Человечек падал уже третий год, но так и не достиг земли – гравитация в этом городе работала только для тяжёлых вещей: горя, отчаяния, безысходности.
На площади у вокзала стоял памятник, изображающий пламя. Это пламя когда-то горело в сердцах жителей, но потом его отлили в бронзе, чтобы оно не сгорело окончательно. Бронзовые языки давно покрылись патиной, напоминая застывшие волны озера в аду. Патина была слезами металла, который плакал кислотными дождями. Голуби свили гнёзда в его складках – их клювы откалывали кусочки металла, превращая вечный огонь в крошечные жернова, перемалывающие время в пыль. Каждый голубь был ангелом разрушения в перьях цвета городской пыли. Один из осколков упал к ногам прохожего – тот поднял его, увидев в блеске отсвет чьих-то глаз, но это был лишь блик уличного фонаря.
В блике отражались все глаза, которые когда-либо смотрели на этот памятник. Некоторые из них уже закрылись навсегда.
Напротив, в окне общежития, горел единственный свет. Этот свет был последней звездой в созвездии человеческого присутствия. Там человек без лица гладил рубашку на доске, поставленной между кроватью и унитазом. Рубашка была белой, как саван, который он гладил для своих собственных похорон.

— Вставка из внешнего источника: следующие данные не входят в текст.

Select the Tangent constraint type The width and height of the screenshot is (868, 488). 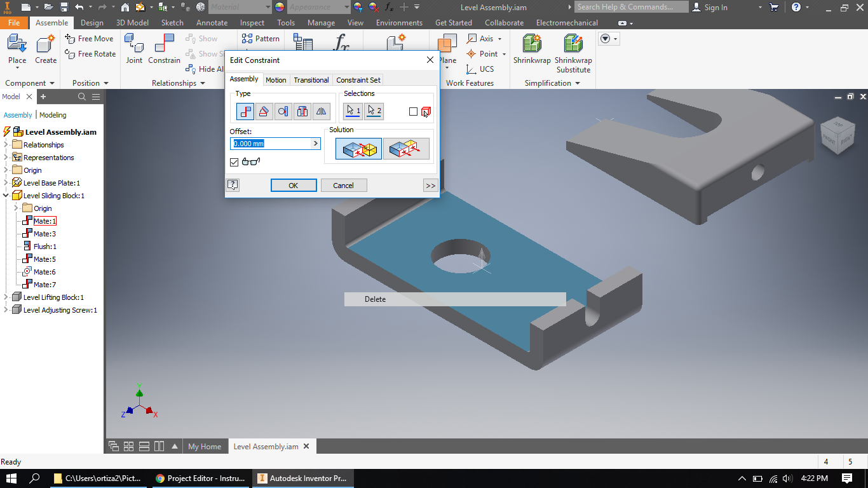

Его тень на стене повторяла движения с опозданием в три секунды – как будто реальность транслировалась с помехами.
Помехи создавало время – оно ржавело в углах комнат, искажая передачу сигналов между телом и тенью.
Под светофором спал бомж – тело, завёрнутое в газеты. Газеты были его последней библиотекой – он читал их кожей, впитывая новости о мире, который его забыл. Заголовки на пожелтевших страницах шелестели: «Экономический кризис», «Война на востоке», «Новая эпидемия». Эти заголовки были мантрой конца света, которую город повторял каждый день. Ветер листал их, как Библию апокалипсиса. Между страниц застряла конфетная обёртка – розовый единорог на фоне радуги. Единорог был символом детской веры в чудеса, но даже он потерял свой рог в жерновах городской реальности. Кто-то когда-то подарил её ребёнку, а теперь ветер нёс её к сточной решётке, где она стала флагом миниатюрного королевства крыс.

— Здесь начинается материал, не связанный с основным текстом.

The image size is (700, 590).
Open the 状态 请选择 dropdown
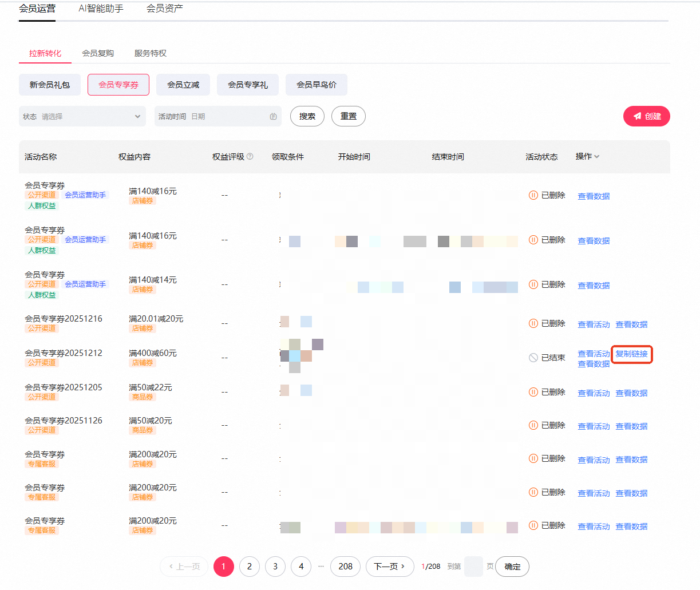(82, 116)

Крысы коронуют королей из объедков и строят дворцы из газетных вырезок. В их королевстве справедливость измеряется крошками хлеба.
Последний вздох
Он лёг на скамью, чувствуя, как ветер накрывает его, как одеяло из колючей проволоки. Проволока была сплетена из всех колючих слов, которые он не сказал при жизни. Больше не было страха. Только ясность: кровь, стекающая по пальцам, писала на земле послание, которое ветер тут же стирал. Ветер был цензором последних мыслей, не пропускающим в вечность ничего лишнего. Глаза застилала пелена – серая, как экран умершего телевизора.
На экране показывали передачу «Жизнь после жизни», но сигнал был слишком слабым, чтобы разобрать изображение.
Наступила тишина – абсолютная, как вакуум в разбитой лампочке. В вакууме не было ни звука, ни света – только воспоминания о том, что когда-то здесь горела нить накаливания. Даже кристаллы инея замерли на проводах. Иней был застывшим дыханием всех, кто когда-либо выдыхал в этот морозный воздух. А потом грохот трамвая разорвал паузу, и город задышал снова, выдыхая смрад перегара и машинного масла.